## [Short exercise]
Retype the rows below character for character, starting at the first row and ending at the row that contains "coord(135,56)".

Begin

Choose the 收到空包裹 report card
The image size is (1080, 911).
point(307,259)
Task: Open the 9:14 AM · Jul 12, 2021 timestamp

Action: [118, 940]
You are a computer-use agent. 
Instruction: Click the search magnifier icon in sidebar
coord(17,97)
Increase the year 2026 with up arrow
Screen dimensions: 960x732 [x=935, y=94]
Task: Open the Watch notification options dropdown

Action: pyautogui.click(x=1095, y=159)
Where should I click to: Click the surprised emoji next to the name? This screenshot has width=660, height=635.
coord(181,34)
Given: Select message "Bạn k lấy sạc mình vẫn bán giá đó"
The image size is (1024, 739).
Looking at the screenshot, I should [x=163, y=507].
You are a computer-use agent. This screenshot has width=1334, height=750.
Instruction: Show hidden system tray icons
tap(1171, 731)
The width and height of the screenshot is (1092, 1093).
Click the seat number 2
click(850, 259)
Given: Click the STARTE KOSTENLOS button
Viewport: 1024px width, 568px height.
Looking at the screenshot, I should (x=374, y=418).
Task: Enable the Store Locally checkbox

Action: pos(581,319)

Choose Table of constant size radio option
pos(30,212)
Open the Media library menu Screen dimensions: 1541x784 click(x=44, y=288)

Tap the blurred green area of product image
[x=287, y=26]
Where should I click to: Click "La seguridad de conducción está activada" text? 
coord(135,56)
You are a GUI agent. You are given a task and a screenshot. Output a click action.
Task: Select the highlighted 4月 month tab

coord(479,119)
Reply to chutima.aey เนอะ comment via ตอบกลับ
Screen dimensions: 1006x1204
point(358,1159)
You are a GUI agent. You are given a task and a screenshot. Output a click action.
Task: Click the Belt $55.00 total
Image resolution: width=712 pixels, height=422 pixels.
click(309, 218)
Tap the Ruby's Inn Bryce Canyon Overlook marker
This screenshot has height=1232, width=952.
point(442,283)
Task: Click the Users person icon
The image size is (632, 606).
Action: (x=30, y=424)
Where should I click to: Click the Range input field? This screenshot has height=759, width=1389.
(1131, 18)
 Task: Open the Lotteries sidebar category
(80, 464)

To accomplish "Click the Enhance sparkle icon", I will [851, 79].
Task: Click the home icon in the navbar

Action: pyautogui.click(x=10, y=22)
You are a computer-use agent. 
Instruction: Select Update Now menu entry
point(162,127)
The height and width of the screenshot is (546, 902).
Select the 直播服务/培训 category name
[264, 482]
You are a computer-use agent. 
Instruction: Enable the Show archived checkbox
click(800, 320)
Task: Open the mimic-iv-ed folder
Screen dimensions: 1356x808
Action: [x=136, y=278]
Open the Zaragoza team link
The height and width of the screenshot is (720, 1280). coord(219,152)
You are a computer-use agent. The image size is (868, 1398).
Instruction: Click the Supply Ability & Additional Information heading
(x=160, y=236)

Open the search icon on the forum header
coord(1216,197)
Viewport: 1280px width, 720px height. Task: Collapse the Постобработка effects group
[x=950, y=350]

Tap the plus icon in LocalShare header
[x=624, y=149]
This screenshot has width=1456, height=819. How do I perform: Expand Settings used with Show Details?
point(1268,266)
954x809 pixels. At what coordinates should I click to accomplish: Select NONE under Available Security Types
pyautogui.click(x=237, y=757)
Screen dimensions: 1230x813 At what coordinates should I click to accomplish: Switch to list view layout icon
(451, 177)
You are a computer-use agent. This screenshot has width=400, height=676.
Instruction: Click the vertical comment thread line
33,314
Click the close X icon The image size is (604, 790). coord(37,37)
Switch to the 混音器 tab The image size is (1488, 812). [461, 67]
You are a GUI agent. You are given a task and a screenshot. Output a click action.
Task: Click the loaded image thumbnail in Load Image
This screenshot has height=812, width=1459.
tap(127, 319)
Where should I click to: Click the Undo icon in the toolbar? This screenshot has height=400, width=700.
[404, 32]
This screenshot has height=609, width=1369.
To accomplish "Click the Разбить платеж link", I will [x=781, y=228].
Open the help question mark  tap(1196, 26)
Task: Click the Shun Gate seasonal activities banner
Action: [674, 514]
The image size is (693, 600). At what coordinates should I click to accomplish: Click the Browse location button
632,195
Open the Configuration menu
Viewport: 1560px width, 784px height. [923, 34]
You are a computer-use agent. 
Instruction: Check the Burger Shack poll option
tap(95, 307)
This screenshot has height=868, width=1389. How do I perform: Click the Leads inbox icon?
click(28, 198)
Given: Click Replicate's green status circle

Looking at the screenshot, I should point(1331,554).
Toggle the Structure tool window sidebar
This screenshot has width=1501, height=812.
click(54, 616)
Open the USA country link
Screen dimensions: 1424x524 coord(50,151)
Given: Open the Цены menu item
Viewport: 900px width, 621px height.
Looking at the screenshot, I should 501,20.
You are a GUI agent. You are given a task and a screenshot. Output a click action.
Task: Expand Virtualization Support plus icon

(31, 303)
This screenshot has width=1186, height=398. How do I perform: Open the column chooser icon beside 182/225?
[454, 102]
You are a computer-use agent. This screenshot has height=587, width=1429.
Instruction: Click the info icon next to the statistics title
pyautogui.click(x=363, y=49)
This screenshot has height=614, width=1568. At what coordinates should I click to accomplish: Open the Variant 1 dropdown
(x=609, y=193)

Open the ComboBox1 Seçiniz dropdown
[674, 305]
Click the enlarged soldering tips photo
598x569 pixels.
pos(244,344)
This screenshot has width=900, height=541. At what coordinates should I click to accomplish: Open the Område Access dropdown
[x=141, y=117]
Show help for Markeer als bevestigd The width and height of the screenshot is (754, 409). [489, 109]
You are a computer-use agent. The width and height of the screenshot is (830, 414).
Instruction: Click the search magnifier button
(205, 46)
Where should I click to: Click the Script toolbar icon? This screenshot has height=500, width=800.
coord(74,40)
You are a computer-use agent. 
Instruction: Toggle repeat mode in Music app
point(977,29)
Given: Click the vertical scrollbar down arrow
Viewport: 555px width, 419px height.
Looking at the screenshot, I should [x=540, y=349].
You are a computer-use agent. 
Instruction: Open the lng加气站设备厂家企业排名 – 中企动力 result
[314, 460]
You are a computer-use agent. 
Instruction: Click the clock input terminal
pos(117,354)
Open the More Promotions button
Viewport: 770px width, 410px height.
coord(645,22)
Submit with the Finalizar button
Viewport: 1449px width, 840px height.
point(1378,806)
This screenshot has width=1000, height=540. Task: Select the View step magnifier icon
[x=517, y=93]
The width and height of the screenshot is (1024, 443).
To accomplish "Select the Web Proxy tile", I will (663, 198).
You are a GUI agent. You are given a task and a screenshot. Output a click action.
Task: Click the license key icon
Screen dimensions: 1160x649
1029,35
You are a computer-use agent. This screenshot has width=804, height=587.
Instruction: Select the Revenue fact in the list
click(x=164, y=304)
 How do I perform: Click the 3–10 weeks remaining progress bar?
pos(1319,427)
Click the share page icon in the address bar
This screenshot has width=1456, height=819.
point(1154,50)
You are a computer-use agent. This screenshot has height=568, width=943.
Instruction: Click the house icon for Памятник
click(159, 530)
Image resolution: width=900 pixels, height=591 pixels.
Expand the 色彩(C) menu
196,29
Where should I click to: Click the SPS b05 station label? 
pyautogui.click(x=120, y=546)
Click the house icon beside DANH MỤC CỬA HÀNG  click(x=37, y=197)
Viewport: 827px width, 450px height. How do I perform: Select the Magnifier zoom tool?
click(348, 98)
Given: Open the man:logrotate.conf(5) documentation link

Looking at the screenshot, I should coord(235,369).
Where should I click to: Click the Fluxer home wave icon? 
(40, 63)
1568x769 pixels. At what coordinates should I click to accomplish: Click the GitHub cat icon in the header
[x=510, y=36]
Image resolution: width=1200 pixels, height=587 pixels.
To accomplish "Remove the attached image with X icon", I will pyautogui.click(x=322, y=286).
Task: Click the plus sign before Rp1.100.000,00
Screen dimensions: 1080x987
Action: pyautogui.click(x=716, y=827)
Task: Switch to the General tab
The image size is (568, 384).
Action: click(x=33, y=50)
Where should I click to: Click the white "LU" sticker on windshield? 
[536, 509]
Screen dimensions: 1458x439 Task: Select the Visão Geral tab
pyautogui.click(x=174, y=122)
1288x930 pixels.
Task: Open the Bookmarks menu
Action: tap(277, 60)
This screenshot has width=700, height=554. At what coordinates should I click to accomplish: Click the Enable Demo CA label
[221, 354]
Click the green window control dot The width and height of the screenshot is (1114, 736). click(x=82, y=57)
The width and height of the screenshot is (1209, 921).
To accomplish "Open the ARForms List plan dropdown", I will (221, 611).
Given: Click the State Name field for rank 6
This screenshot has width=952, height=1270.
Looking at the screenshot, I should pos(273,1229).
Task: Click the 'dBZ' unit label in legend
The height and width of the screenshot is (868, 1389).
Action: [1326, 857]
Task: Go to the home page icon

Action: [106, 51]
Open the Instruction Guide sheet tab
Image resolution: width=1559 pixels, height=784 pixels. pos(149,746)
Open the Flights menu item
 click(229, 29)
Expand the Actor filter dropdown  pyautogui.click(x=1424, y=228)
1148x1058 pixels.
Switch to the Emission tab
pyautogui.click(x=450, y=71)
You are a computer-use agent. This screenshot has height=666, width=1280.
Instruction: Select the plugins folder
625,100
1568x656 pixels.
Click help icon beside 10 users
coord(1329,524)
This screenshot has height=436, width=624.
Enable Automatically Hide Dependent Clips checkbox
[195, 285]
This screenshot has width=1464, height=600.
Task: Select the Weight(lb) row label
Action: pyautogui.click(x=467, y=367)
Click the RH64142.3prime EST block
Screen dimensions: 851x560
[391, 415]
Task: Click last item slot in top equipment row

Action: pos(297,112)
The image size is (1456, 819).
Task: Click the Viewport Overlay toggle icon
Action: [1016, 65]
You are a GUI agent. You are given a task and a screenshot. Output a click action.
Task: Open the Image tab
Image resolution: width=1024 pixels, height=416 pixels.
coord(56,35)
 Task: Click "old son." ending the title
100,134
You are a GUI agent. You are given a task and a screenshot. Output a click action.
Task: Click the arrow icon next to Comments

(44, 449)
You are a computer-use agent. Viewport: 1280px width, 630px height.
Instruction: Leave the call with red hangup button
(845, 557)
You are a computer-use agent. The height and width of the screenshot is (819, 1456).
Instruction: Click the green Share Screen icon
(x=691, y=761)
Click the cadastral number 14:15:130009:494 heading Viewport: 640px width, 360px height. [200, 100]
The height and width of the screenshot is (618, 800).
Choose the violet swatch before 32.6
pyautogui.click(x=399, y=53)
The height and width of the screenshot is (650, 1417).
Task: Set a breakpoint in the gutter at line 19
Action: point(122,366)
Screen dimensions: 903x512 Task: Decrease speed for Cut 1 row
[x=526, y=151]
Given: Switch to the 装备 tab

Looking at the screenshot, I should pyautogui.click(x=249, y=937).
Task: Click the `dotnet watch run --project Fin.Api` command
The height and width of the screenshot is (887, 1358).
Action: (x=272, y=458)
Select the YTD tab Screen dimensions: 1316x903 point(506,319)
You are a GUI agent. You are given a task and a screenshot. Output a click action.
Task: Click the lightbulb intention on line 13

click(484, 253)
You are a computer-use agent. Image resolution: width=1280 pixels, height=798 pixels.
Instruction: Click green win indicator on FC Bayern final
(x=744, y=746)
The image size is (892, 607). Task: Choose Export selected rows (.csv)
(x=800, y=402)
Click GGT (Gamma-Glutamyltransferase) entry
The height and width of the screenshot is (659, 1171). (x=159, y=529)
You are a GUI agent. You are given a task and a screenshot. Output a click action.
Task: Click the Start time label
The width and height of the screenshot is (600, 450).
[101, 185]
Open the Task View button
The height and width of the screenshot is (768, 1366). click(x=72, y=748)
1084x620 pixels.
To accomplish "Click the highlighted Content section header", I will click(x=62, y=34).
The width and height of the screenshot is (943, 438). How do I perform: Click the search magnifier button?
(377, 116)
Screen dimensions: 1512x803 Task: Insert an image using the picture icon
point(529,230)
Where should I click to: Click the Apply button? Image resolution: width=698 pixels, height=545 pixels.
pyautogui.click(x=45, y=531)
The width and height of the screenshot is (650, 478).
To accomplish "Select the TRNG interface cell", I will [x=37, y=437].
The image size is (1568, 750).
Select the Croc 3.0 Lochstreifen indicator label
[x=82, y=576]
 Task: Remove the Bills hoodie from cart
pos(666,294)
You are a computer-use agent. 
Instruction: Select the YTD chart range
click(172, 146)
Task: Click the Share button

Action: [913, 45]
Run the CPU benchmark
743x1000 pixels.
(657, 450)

End

## [Full response]
Choose the 收到空包裹 report card
The image size is (1080, 911).
point(307,259)
Task: Open the 9:14 AM · Jul 12, 2021 timestamp

Action: [118, 940]
You are a computer-use agent. 
Instruction: Click the search magnifier icon in sidebar
coord(17,97)
Increase the year 2026 with up arrow
Screen dimensions: 960x732 [x=935, y=94]
Task: Open the Watch notification options dropdown

Action: pyautogui.click(x=1095, y=159)
Where should I click to: Click the surprised emoji next to the name? This screenshot has width=660, height=635.
coord(181,34)
Given: Select message "Bạn k lấy sạc mình vẫn bán giá đó"
The image size is (1024, 739).
Looking at the screenshot, I should [x=163, y=507].
You are a computer-use agent. This screenshot has width=1334, height=750.
Instruction: Show hidden system tray icons
tap(1171, 731)
The width and height of the screenshot is (1092, 1093).
Click the seat number 2
click(850, 259)
Given: Click the STARTE KOSTENLOS button
Viewport: 1024px width, 568px height.
Looking at the screenshot, I should (x=374, y=418).
Task: Enable the Store Locally checkbox

Action: pos(581,319)

Choose Table of constant size radio option
pos(30,212)
Open the Media library menu Screen dimensions: 1541x784 click(x=44, y=288)

Tap the blurred green area of product image
[x=287, y=26]
Where should I click to: Click "La seguridad de conducción está activada" text? 
coord(135,56)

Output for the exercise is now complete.